W3C home > Mailing lists > Public > public-i18n-core@w3.org > July to September 2011

[Bug 12417] HTML5 is missing attribute for specifying translatability of content

From: <bugzilla@jessica.w3.org>
Date: Fri, 29 Jul 2011 09:50:40 +0000
To: public-i18n-core@w3.org
Message-Id: <E1QmjiK-0006MP-9d@jessica.w3.org>
http://www.w3.org/Bugs/Public/show_bug.cgi?id=12417

Jörg Schütz <joerg@bioloom.de> changed:

           What    |Removed                     |Added
----------------------------------------------------------------------------
                 CC|                            |joerg@bioloom.de

--- Comment #32 from Jörg Schütz <joerg@bioloom.de> 2011-07-29 09:50:36 UTC ---
This is a very interesting thread. The request for an additional markup element
or just a new attribute/value pair is an important issue for the global
multilingual web. This issue is related to the possible consumption process of
information encoded in HTML, and here we have to distinguish, for example, the
following three use cases: (1) (human) user wants a translation into her
language, (2) NLP application (searching, trawling, analyzing) wants to provide
multilingual results, and (3) integration into a localization and translation
process chain. In a first approximation, the introduction of a new HTML5
language element sounds feasible and appropriate. However, this might end up
with additional requests for the markup of terminology, sentence boundaries,
semantic constructs, etc. which are all legitimate demands with convincing use
cases, i.e. to effectively guide (machine) translation applications and to
enhance the output quality of these applications.
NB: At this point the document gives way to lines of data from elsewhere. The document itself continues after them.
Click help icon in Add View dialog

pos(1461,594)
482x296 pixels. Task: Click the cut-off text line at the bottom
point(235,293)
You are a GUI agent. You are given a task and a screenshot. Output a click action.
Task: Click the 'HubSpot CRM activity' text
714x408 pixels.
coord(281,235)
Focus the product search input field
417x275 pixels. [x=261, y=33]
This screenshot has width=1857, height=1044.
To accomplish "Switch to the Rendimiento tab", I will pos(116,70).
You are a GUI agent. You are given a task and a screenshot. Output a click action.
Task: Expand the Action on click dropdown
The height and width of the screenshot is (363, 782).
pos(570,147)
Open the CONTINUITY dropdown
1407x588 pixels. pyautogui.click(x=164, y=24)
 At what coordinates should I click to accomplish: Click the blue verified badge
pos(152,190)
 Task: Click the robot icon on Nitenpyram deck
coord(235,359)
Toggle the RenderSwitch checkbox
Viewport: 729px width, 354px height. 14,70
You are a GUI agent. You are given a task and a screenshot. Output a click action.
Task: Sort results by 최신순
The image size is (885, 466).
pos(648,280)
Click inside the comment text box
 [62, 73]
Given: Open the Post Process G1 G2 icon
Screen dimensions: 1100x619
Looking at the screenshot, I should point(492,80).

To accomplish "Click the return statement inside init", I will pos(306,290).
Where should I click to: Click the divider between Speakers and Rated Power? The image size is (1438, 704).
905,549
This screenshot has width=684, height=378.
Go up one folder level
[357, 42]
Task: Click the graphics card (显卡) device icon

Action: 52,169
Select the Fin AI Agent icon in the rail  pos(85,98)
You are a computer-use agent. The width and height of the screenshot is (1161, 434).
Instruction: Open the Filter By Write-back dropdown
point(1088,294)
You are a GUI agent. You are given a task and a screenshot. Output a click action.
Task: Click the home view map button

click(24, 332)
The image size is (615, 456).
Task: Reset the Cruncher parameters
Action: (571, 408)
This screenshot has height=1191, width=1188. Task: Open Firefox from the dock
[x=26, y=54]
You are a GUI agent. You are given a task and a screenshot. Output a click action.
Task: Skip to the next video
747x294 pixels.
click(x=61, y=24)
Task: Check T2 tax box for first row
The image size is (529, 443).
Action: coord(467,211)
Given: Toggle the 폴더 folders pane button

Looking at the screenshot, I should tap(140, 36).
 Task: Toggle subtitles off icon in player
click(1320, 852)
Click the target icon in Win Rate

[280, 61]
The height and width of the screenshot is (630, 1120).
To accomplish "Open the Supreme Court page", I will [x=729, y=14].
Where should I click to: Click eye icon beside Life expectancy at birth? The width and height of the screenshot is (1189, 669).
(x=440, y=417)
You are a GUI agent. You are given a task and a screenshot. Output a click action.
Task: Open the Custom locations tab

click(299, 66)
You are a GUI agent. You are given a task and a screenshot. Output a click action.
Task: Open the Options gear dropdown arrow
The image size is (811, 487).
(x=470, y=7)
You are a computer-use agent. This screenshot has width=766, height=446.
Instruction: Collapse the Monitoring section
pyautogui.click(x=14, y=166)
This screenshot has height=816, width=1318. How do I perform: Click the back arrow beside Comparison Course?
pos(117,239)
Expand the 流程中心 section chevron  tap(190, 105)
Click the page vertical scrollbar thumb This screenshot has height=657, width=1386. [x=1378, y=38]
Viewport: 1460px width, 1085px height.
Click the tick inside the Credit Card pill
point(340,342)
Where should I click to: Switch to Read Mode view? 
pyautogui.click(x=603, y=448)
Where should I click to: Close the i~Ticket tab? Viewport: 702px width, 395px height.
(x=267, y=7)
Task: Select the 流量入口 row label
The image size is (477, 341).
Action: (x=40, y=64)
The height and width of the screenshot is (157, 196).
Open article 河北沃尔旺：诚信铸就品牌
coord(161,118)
We already had the elements
"acronym" and "abbrev" in HTML 4, and now in HTML5 only "abbr" has survived. So
for me it is not a good idea to just introduce new syntactic sugar.

Let's analyse a bit more the possible use cases regarding what HTML5 already
has on board as a potential solution, and also let's bear in mind that HTML5 is
about web technologies and accessibility (see "wai-aria") which to some extend
is included in the above translation scenario requirements.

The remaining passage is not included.